Fortsetzung folgt mit unseren persönlichen Erfahrungen und Produktempfehlungen …
Unsere Erfahrungen aus dem Stallalltag
Seit vielen Jahren leben und arbeiten wir täglich mit Pferden. In dieser Zeit haben wir unzählige Produkte gegen Fliegen, Bremsen und Mücken ausprobiert. Einige konnten uns überzeugen, andere waren für unsere Pferde kaum eine Hilfe.
Dabei haben wir vor allem eines gelernt: Den perfekten Insektenschutz gibt es leider nicht. Jedes Pferd reagiert anders und auch Wetter, Weide, Stall und die Stärke des Insektenbefalls spielen eine große Rolle.
KerbEX Rot – unser langjähriger Favorit
Wenn uns heute jemand fragt, welches Insektenspray wir verwenden, lautet unsere Antwort ganz klar: KerbEX Rot.
Wir benutzen es seit vielen Jahren und greifen immer wieder darauf zurück. Das Spray riecht deutlich nach Knoblauch, was nicht jedem gefällt. Uns ist jedoch wichtiger, dass es bei unseren Pferden zuverlässig wirkt.
Natürlich schützt auch KerbEX Rot nicht den ganzen Tag. Je nach Wetter und Insektenbefall muss regelmäßig nachgesprüht werden. Trotzdem hat es sich bei unseren Pferden im Vergleich zu vielen anderen Produkten am besten bewährt.
Vor allem in Kombination mit einer Fliegendecke und einer Fliegenmaske kommen unsere Pferde deutlich entspannter durch den Sommer und auch Ausritte sind wesentlich angenehmer.
Unsere Erfahrungen mit Zedan
Auch Zedan haben wir ausprobiert. Nach unserer persönlichen Erfahrung ist es kein schlechtes Insektenspray und es zeigt zunächst auch Wirkung.
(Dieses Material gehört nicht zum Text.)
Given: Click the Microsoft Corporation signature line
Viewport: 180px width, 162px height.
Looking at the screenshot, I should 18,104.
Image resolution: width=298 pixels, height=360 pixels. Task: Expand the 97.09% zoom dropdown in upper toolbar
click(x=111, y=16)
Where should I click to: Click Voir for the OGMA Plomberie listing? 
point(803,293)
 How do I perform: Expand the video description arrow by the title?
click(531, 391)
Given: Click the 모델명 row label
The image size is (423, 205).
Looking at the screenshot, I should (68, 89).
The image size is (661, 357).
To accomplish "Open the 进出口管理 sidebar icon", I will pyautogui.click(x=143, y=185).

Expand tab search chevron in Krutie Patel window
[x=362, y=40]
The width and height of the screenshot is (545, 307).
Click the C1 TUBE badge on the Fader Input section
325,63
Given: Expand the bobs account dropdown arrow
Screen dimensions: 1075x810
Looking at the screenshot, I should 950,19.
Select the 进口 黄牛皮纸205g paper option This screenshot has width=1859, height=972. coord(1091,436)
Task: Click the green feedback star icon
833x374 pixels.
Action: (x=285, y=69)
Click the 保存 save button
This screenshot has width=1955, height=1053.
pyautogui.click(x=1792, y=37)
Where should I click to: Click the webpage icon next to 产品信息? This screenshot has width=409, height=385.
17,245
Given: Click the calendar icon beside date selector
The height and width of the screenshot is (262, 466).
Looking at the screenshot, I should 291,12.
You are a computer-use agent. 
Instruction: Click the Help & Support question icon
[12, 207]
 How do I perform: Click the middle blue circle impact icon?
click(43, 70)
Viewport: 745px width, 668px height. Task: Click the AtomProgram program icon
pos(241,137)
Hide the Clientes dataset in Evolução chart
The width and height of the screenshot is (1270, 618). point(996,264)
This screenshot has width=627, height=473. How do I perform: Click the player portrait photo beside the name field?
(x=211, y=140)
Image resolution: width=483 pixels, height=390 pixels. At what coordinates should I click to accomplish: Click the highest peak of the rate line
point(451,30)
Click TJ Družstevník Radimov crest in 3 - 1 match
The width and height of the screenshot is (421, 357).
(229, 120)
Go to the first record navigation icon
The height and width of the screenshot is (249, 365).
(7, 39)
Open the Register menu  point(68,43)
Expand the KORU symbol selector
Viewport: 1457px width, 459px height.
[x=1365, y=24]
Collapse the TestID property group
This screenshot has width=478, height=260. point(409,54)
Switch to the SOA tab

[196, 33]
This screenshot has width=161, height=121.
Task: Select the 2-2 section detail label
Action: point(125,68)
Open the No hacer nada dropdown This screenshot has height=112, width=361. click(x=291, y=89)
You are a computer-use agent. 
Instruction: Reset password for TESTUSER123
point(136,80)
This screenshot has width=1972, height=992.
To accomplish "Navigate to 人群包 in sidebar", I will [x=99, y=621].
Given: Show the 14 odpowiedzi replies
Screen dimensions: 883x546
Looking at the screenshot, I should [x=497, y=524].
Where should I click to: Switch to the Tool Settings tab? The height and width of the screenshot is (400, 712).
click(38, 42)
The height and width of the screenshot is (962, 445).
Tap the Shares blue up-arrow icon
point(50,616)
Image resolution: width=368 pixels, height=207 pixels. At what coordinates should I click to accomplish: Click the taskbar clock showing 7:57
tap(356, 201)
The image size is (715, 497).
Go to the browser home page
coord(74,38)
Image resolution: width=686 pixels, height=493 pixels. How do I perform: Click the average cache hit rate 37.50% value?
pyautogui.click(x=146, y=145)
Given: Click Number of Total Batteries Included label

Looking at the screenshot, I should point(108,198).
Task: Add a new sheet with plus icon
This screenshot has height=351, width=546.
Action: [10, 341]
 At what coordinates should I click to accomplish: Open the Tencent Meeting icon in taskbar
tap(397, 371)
Allerdings hielt der Schutz bei unseren Pferden nicht besonders lange an. Deshalb mussten wir häufiger nachsprühen. Aus diesem Grund sind wir letztendlich wieder bei KerbEX Rot geblieben.
Insektenbänder für Pferde
Auch Insektenbänder, wie sie beispielsweise für Pferde angeboten werden, haben wir getestet. Bei unseren Pferden konnten wir jedoch keine deutliche Verbesserung feststellen. Deshalb gehören sie heute nicht mehr zu unserem Insektenschutz.
Kuhmarken in der Mähne
Eine Zeit lang haben wir auch Kuhmarken in die Mähne eingeflochten. Gegen Fliegen schienen sie durchaus zu helfen.
Der Nachteil war allerdings, dass die Marken immer wieder verloren gingen. Deshalb war diese Lösung für unseren Stallalltag auf Dauer nicht praktisch.
Fliegendecke und Fliegenmaske
Für uns gehören eine gut sitzende Fliegendecke und eine Fliegenmaske zu den wichtigsten Maßnahmen im Sommer. Besonders beim Weidegang und bei Ausritten sorgen sie dafür, dass unsere Pferde deutlich ruhiger bleiben.
Zusammen mit KerbEX Rot hat sich diese Kombination bei uns am besten bewährt.
Auch an den Reiter denken
Nicht nur die Pferde leiden unter Fliegen und Mücken – auch wir Pferdehalter verbringen viele Stunden im Stall oder auf der Weide.
Für uns persönlich hat sich Anti Brumm Forte (grün) bewährt. Im Vergleich zur roten Variante hält der Schutz nach unserer Erfahrung etwas länger an. Wichtig ist jedoch: Dieses Produkt ist ausschließlich für Menschen gedacht und darf nicht am Pferd angewendet werden.